Denn der Film und Greers Buch haben weit mehr gemeinsam als nur die Idee des Alterns im Rückwärtsgang und vor allem weitaus mehr als der Film und Fitzgerald. Sowohl Max Tivoli als auch der Film-Benjamin verlieben sich und treffen diese Frau drei Mal in ihrem Leben – einmal jung, einmal alt und einmal genau zu dem Zeitpunkt, in dem sich das Alter und die körperliche Erscheinung decken. Der Film erzählt eine Lebensgeschichte. In Greers Buch legt der Protagonist eine Lebensbeichte ab. Bei Fitzgerald findet sich dagegen keine Spur von wahrer, aufrichtiger Liebe.

Regensburg.Darüber hinaus spiegelt der Film genau die Atmosphäre von Greers Werk. Das attestiert sogar der Autor selbst. „Ernst, wunderschön und traurig – der Film trifft genau den Ton, den ich mir erhofft hätte, wenn jemand aus meinem Max einen Film gemacht hätte“, sagt der Schriftsteller.

Tatsächlich trat Paramount im Mai 2004 an ihn heran, um über die Filmrechte zu verhandeln. Greer lehnte ab. Deswegen fehlt heute sein Name im Zusammenhang mit dem Film. Der Schriftsteller hatte Gründe: „Es war kein Angebot, meinen Max in einem Film zu verwandeln. Sie waren bereits dabei, einen Button-Film zu machen.“

Andrew Sean Greer wird auch ohne diese Schützenhilfe zu einem gefeierten Autor in den USA. „The Confessions of Max Tivoli“ zählt dort 2004 beim Online-Händler Amazon zu den meistverkauften Büchern des Jahres. John Updike vergleicht Greers Erzählstil im Magazin „New Yorker“ mit Marcel Proust. 2008 erscheint Greers zweiter Roman, „Story of a Marriage“, ein zweiter Erfolg. Aktuell arbeitet er an einer weiteren Geschichte, die im kommenden Jahr erscheinen soll.

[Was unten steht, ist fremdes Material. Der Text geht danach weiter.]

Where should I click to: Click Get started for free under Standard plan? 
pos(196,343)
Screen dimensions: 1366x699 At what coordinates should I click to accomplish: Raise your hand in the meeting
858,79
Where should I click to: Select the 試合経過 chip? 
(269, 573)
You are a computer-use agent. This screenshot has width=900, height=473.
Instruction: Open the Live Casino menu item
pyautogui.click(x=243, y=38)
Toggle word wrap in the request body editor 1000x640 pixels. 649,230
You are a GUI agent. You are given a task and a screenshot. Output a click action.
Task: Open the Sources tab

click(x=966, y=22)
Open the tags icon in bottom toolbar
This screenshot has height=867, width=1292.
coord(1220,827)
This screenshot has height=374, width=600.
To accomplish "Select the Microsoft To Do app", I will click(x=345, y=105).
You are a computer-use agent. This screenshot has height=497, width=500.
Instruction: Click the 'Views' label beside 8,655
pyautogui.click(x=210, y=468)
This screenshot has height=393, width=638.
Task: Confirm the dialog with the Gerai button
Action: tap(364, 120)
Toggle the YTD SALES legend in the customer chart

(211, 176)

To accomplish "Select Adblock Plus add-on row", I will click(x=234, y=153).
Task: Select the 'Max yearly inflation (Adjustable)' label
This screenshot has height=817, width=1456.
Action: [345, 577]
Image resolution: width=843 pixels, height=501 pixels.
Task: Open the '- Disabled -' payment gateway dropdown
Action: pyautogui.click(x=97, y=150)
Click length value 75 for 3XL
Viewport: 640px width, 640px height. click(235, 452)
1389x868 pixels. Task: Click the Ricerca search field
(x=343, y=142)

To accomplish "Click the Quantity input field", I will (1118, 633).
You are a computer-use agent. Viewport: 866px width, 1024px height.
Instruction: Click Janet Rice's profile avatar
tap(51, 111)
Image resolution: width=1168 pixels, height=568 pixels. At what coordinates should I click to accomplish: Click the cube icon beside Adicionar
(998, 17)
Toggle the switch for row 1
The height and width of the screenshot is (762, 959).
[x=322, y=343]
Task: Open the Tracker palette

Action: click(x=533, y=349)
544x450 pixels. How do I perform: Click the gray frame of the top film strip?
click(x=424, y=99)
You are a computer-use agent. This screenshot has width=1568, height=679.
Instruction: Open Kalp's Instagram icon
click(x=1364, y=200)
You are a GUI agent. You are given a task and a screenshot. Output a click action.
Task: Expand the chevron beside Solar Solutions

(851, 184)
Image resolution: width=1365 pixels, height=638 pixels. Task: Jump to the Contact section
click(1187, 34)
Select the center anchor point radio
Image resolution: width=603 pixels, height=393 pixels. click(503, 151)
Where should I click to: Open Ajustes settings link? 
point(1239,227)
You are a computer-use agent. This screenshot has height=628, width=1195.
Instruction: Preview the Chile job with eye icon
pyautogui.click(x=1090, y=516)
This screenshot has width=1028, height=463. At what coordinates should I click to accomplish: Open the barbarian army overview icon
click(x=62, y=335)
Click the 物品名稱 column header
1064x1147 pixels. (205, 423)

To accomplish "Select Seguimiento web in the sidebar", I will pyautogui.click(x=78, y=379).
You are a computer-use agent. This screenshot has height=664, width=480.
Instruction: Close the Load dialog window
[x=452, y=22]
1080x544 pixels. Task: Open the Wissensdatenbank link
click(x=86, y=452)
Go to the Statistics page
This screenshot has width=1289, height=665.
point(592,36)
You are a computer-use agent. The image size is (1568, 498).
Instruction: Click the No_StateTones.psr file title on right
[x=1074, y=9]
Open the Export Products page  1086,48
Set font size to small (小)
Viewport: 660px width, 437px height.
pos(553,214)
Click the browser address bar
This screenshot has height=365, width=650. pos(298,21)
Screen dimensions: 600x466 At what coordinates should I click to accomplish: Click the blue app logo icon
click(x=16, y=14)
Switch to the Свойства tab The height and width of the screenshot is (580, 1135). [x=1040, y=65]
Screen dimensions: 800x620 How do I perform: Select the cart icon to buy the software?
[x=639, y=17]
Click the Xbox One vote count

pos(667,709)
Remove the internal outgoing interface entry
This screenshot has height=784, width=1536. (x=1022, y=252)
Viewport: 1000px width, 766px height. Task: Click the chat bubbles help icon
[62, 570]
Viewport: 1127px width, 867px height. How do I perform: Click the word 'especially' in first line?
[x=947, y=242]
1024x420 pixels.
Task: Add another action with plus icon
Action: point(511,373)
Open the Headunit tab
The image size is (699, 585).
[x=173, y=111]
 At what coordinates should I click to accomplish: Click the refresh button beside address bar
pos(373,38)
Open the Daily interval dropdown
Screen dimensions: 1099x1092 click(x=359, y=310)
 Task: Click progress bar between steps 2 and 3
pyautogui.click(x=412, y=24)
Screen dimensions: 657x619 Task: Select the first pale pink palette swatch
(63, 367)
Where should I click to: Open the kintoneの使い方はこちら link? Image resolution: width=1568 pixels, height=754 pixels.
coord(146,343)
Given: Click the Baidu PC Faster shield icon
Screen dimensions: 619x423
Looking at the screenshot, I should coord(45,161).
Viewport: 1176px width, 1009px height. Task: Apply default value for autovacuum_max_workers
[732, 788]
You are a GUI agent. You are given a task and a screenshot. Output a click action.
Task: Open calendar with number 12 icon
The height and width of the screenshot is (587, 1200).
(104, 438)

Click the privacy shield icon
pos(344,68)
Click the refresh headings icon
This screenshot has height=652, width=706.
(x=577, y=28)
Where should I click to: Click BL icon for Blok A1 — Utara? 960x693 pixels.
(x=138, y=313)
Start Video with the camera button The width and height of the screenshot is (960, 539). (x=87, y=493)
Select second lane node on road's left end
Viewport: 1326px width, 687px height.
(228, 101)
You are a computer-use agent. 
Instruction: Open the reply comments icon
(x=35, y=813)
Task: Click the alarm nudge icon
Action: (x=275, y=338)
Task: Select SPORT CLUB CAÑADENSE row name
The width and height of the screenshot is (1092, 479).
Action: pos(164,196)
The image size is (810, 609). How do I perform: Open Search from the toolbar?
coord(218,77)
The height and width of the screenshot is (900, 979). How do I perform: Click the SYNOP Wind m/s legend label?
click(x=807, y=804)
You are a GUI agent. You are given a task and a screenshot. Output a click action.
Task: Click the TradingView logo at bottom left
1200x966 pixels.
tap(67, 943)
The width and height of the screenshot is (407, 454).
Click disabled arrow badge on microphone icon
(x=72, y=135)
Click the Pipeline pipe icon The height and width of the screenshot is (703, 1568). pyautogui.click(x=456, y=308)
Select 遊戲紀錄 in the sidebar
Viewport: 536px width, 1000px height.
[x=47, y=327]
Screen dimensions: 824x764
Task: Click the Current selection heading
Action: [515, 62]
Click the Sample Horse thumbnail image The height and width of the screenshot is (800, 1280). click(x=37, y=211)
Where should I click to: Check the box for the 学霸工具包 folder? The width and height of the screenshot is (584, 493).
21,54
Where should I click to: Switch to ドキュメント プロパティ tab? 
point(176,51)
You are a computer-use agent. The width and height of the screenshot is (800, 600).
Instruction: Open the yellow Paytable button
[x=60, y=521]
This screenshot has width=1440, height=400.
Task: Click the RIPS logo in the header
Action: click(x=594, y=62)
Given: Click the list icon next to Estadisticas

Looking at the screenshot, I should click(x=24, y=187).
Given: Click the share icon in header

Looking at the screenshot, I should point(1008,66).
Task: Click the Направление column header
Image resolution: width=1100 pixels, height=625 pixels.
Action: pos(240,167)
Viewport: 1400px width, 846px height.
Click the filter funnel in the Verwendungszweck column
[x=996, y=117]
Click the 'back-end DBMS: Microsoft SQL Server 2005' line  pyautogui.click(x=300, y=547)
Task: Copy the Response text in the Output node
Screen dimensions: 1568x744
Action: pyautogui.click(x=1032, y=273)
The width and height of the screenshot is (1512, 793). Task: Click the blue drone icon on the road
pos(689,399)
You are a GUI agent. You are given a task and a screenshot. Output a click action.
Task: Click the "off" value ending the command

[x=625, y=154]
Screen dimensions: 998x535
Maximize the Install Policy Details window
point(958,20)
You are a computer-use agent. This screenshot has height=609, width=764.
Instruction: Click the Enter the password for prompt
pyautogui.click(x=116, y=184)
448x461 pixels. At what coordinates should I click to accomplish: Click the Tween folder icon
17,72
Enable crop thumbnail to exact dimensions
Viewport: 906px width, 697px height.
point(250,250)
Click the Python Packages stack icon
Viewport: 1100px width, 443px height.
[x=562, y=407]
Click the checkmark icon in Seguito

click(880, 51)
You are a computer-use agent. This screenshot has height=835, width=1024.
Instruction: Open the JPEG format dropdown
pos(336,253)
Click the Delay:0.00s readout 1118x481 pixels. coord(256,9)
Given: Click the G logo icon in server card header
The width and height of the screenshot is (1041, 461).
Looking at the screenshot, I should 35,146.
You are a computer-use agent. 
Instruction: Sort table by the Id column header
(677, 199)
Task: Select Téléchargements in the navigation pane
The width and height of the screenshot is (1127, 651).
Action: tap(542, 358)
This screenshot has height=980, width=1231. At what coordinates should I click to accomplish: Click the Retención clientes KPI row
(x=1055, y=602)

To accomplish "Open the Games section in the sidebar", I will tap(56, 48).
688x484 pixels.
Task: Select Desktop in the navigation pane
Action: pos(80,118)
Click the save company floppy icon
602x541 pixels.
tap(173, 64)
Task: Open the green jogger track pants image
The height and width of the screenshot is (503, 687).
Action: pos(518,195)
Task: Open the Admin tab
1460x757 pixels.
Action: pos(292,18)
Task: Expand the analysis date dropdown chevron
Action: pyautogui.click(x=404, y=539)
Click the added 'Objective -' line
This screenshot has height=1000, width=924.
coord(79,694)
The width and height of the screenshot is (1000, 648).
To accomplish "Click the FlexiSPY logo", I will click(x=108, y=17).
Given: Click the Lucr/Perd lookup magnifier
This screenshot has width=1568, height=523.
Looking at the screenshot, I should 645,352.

Greer kann die Akte nicht schließen

Greer arbeitet verbissen, feilt und schleift an seinem neuen Buch. In Interviews dreht sich darum aber nur ein kleiner Teil – der Rest: Benjamin Button und Max Tivoli. Es lässt ihn nicht los. Greer rechtfertigt sich in jedem Gespräch, in jedem Interview, bei jeder Lesung. „Alle Parteien sind unschuldig. Keiner hat irgendetwas gestohlen! Keiner hat den anderen beeinflusst“, brüllt es sich Greer auf seiner Homepage förmlich von der Seele.

Max Tivoli ist für ihn die Figur, die ihn zum Schriftsteller machte. Heute – nach dem Film – erklären ihm Menschen, dass sie bei der Lektüre Brad Pitt vor ihrem inneren Auge sahen, der den Film-Benjamin spielte. „Noch nie hat mich etwas so verletzt“, sagt Greer. „Der Film zerstört die Lektüre.“

Wie wichtig ist eine Idee?

Gleichzeitig geht er seitdem anders mit Literatur um. Er erschafft nicht mehr nur Geschichten, sondern setzt sich auch auf der Metaebene mit ihnen auseinander: Wie viel ist eine Buchidee wert? „Die meisten Bücher klingen grauenvoll, wenn man sie auf die Idee herunterbricht. Nehmen wir Moby Dick – das ist eine Vielzahl von Gesprächen über Wale“, erklärt Greer. Nur die Filmindustrie und das Kino machten uns glauben, dass sich alles um die Idee drehe. Wenn dem so wäre, müsste fast immer irgendjemand von irgendwem gestohlen haben.

Seine jüngste Erfahrung gibt Greer mit dieser These Recht. Seit Greer verraten hat, dass sein nächstes Buch eine Zeitreise-Geschichte wird, muss er regelmäßig die Frage beantworten, ob der Roman wie „Die Frau des Zeitreisenden“ von Audrey Niffenegger sei. „Die Menschen mögen den Gedanken nicht, dass fast jede Art von Geschichte schon einmal erzählt worden ist.“ Und dass trotzdem jede Geschichte auf ihre eigene Art erzählt wird.